If you don't wait for a merge to preview your work in the UI, you can download an `.mo` file from Weblate for your language
(e.g. `Spanish .mo file <https://hosted.weblate.org/download/gitfourchette/gitfourchette/es/?format=mo>`_).
Rename the file to the two-letter code for your language (e.g. `es.mo`) and drop it into ``gitfourchette/assets/lang``.
If you've done this correctly, |App| should automatically pick up your new language in |cogwheel| :menuselection:`Settings --> General --> Language`.
How to work with .po/.mo files (offline)
----------------------------------------
If you prefer to work offline, this section describes the translation files in ``gitfourchette/assets/lang``.
.. rubric:: Getting to know the 3 kinds of translation files in `gitfourchette/assets/lang`:
- ``gitfourchette.pot`` is a template containing reference U.S. English text.
- ``.po`` files, which you can edit in `POEdit <https://poedit.net>`_.
- ``.mo`` files are compiled binary files that |App| reads from.
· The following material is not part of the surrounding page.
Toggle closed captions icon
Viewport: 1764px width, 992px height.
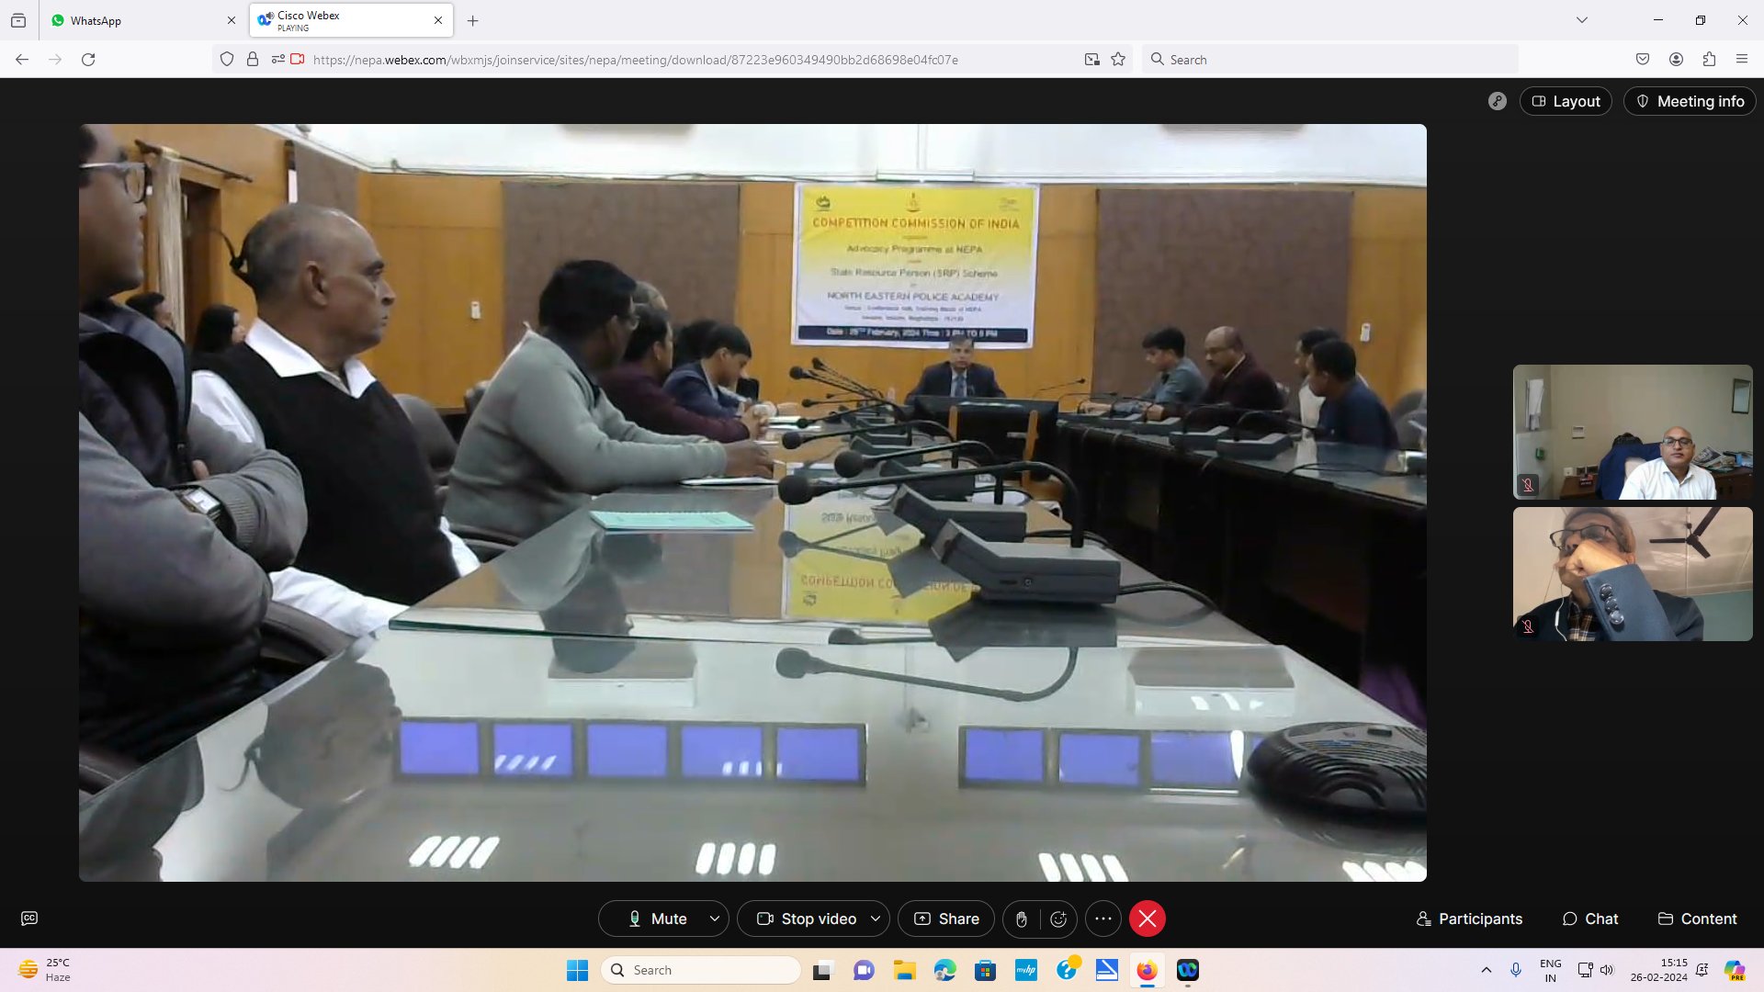click(x=29, y=919)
.. rubric:: If there's no `.po` file for your language yet:
Create a blank `.po` file from the `gitfourchette.pot` template: Start POEdit and go to :menuselection:`File --> New From POT`, then select ``gitfourchette/assets/lang/gitfourchette.pot``. POEdit will ask you to pick a target language, and you can begin translating.
Save the `.po` file in ``gitfourchette/assets/lang`` and be sure to keep the two-character language name suggested by POEdit.
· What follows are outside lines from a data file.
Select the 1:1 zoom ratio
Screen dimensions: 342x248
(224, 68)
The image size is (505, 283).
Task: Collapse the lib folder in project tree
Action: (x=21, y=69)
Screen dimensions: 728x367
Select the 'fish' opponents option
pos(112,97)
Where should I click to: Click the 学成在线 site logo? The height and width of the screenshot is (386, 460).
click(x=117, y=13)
.. rubric:: To sync your `.po` file with new strings from the source code:
Open your `.po` file in POEdit, then select :menuselection:`Translation --> Update from POT File`.
.. rubric:: To preview your work in |App|:
Generate an `.mo` file beside your `.po` file in ``gitfourchette/assets/lang``. To do this in POEdit, run :menuselection:`File --> Compile to MO`. In GitFourchette, your new language should automatically show up in |cogwheel| :menuselection:`Settings --> General --> Language`.
.. rubric:: Checklist before submitting your translation:
1. In POEdit, run :menuselection:`Translation --> Validate Translations` to make sure you didn't forget any placeholder tokens.
2. If you like, declutter the `.po` file with :menuselection:`Translation --> Purge Deleted Translations`.
3. Commit **just** your `.po` file and open a pull request on GitHub.
4. Don't commit the `.mo` file---I'll regenerate it when I cut a new release of |App|.
.. rubric:: Batch language processing (for maintenance only)
**To sync the `.pot` and `.po` files** with any new strings from the source code **and automatically generate the `.mo` files**, you can run ``./update_resources.py --lang``. Under the hood, this calls `xgettext` and `msgmerge`.
**To declutter the `.po` files,** you can clean up obsolete entries with ``./update-resources.py --clean-po``
Localization guidelines
-----------------------
Git jargon
^^^^^^^^^^
For Git-specific terminology, try to stick to `the translations used by Git itself <https://github.com/git/git/tree/master/po>`_. Note that this isn't a hard rule because I've found that Git translations aren't always consistent.
You can also take a look at the ["Pro Git" book](https://git-scm.com/book) in your language for extra context.
If a jargon term is of utmost importance in Git and it lacks precision in your language, consider keeping it in English, or add the English in parentheses.
For example, I translated "Push branch" to "Publier la branche (push)" in French. I consider "push" to be such an important concept in Git parlance that I want the user to know exactly which operation I'm referring to---but I'm still providing a French word so that somebody with poor English skills will still grasp what "pushing" means.
Length variants
^^^^^^^^^^^^^^^
Occasionally, English strings contain a pipe character ``|``, e.g.: ``Working directory clean|Workdir clean``. For these strings, GitFourchette instructs Qt to use a shorter variant of the string if the full text doesn't fit in its widget.
If the English string contains a pipe character, feel free to define as many variants as you like in your translation---you can add more variants than in English, or you can even just provide a single variant if your language is short enough.